No police officers were nearby, and the vandal slipped into the mass of people. But something had changed. In the next half-hour, the Monday night rally over the acquittal of George Zimmerman turned ugly, with police skirmishes, more broken windows and a hammer attack on a waiter.
As Oakland again struggles to keep such episodes from scarring its downtown, city leaders and outside experts point to a core problem: the understaffed police force's inability to control subsets of agitators and simultaneously ensure the free-speech rights of peaceful protesters.
The failure to arrest the person who smashed the bank window at 10:30 p.m. was pivotal, said Don Cameron, who teaches police tactics. The attack, he said, was an overt act designed to incite.
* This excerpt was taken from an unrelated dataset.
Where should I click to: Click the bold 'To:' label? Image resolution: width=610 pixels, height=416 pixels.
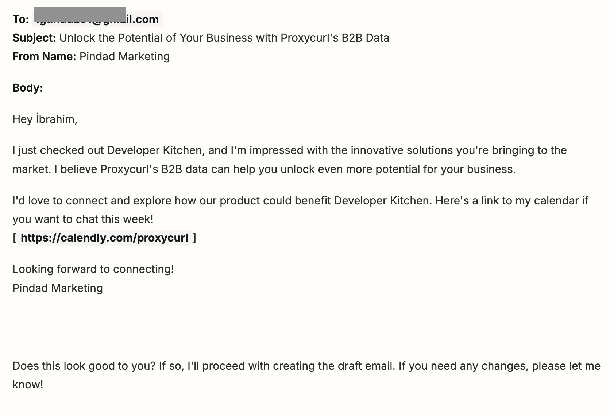click(20, 19)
"When you get into the copycat phase, it can get to a point where (police) can't take control," said Cameron, a former officer for Berkeley and BART. "I don't think Oakland buys into that - that you have to respond to the first overt action. What I've seen in the past is they let it get out of hand before they take action."
'Poor management' -
City Councilman Noel Gallo said the police force, which has been led by four chiefs since 2009, was unprepared for this week's protests.
"It's just poor management," said Gallo, who chairs the council's Public Safety Committee. "The protesters are better organized than our Police Department."
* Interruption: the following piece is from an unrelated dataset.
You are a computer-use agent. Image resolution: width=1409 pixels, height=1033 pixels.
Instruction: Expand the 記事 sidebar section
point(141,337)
While saying the problem traced largely to severe understaffing - Oakland has 630 officers, down from 837 in December 2008 - interim Police Chief Sean Whent promises to be more assertive if there's trouble this weekend. Another protest is planned Saturday.
Whent and Mayor Jean Quan are under intense pressure from business owners to calm protests and make more arrests. Police arrested nine people Monday night after making no arrests during rallies Saturday and Sunday. Some merchants say they are bringing in private security guards.
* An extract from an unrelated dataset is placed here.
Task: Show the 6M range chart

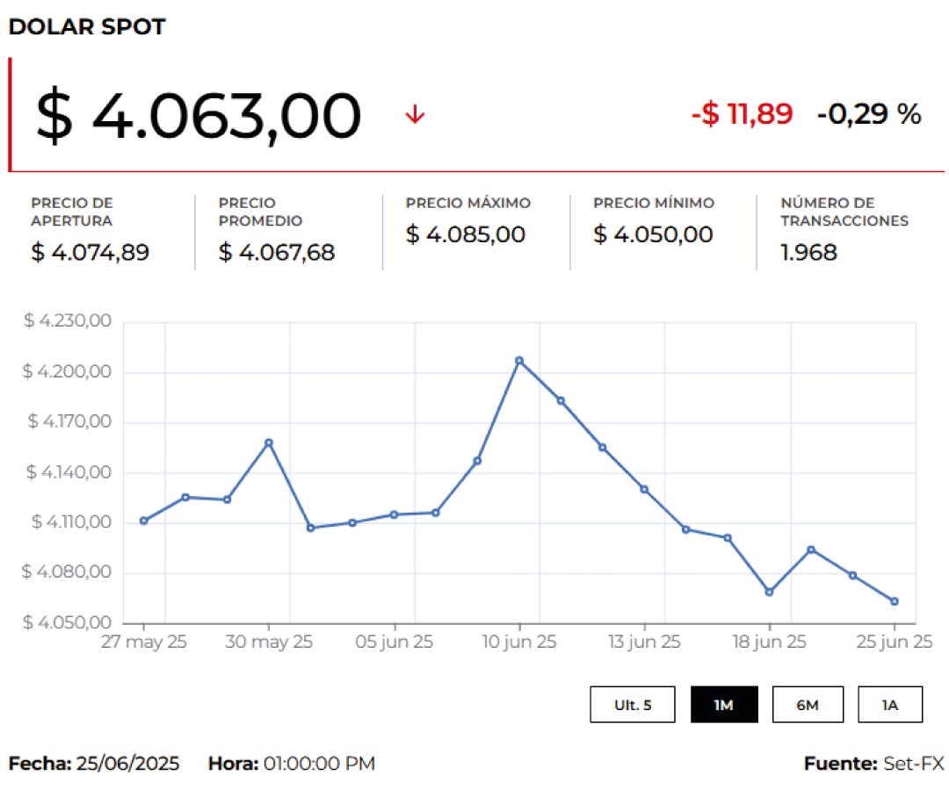Action: 808,705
Whent, who became acting chief in May, said he would put more officers on the streets by canceling days off and paying overtime. He may also call for mutual aid from outside agencies, as he did late Monday.
One of his goals is to avoid a repeat of that night, when officers were often several blocks away from protesters and, as a result, missed the hammer attack that injured a waiter at Flora restaurant on Telegraph Avenue. The assailant ran off.
"I can't really get into a lot of specifics. But, largely, we're trying to keep the police closer to the demonstrators," Whent said.
Quan said the agitators, whom she described as anarchists and "idiots," "are changing their tactics, and we need to change our tactics, too."
One veteran Oakland officer said he and his colleagues were in a terrible position during most of this week's demonstrations - understaffed and lacking a clear message from city leaders on whether to be forceful with protesters.
"San Francisco takes a very straightforward line," said the officer, who spoke on condition of anonymity because he was not authorized to speak publicly. "You're not messing with anyone's life or property, or it's over - you're going to jail."
Taking names -
City officials say other changes are coming. On Tuesday, Oakland officers began issuing tickets to protesters for infractions such as jaywalking. Cameron said that appeared to be an effort to deter people from committing crimes by letting them know their presence was a matter of record.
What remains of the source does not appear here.